The good news around this is that, alongside the ad, Anthropic also comitted to not introducing ads in Claude in the future - a commitment that I sure hope they actually keep. The ad itself is quite funny, and also mad Altman extremely mad:

"More Texans use ChatGPT for free than total people use Claude in the US" is quote of the week as far as I am concerned. Right next to these two gems that I am sure will age like fine wine:

OpenAI

Codex app

I always thought it was a bit ironic that the primary UX to run current AI agents was through antiquated feeling CLIs. Why exactly am I subjecting myself to that mess? Is it just because it fulfills some people's "hackerman" fantasies?

Well, it would appear that OpenAI agrees. This week, they launched their Codex app (yes, that is yet another product named Codex!), a tool to run concurrent agents, with built-in git worktrees, Skills, and even automations. In my testing, it still feels slightly rough around the edges (for example: why does the terminal keep resetting?) but as these agent runtimes keep getting longer, I am grateful to move towards a UX that actually feels tailored to letting them run for a while.

GPT-5.3-Codex

23 minutes after the Claude 4.6 launch, OpenAI dropped GPT-5.3-codex. Since then, my timeline has yet to reach a consensus on which model is better. In my testing, Codex feels better at communicating intent before taking action, but is still notably worse at design. It also, at times, feels less thorough than GPT-5.2. I will still take the upgrade though, given the much improved token efficiency.

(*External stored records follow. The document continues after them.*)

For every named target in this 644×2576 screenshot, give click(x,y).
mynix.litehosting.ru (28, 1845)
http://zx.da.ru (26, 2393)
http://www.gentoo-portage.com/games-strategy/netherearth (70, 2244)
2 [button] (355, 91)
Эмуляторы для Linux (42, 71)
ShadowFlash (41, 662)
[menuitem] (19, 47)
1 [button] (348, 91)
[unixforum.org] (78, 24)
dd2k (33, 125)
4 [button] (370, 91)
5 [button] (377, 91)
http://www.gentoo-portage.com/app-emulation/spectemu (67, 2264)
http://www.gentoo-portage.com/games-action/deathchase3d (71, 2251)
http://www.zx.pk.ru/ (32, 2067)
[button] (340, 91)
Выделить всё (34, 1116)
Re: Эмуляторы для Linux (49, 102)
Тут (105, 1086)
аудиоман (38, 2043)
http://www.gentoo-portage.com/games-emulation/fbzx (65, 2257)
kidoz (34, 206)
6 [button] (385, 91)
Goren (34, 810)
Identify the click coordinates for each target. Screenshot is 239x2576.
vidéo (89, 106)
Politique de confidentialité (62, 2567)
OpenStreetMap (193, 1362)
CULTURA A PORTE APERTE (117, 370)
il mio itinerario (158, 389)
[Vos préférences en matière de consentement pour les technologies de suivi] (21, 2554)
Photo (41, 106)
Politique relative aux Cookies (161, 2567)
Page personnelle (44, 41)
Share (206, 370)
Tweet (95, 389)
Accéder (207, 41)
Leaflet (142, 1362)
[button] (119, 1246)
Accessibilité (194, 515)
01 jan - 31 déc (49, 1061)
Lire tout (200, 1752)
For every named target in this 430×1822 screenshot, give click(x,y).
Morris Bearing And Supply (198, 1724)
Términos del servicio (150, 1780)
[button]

All that being said, I also really appreciate the large price difference compared to Opus (as far as we can tell, anyway - we aren't getting API access yet!), and the fact they just... made the whole thing 40% faster over night for everyone, for free?

Closed loop biolab experiments

While Anthropic's safety work usually feels borderline self-indulgent (recent Opus launch not withstanding), OpenAI appears to be moving towards a more Zuckerbergian attitude of "move fast and break things". Last week, for example, they announced they gave GPT-5 access to an autonomous biolab to let it run novel biotech experiments - just to see what it could do.

For now, this appears to have paid off - they claim a 40% production cost reduction. But then again, the first couple meters of a slippery slope probably feel like fun sledding?

Mistral: Voxtral Transcribe 2

Mistral is still alive! And still working on their own models! After the full Aleph Alpha's full disintegration into a consultancy (they used to be Germany's largest hope for AI independence) I honestly expected Mistral to be next. Therefore, I am very happy to report they are still kicking around, and their newest transcription model actually looks very good.

The other interesting finding from this announcement is that speaker diarization is still comparatively unsolved, with even their new model reporting >30% error rate? That feels extremely high!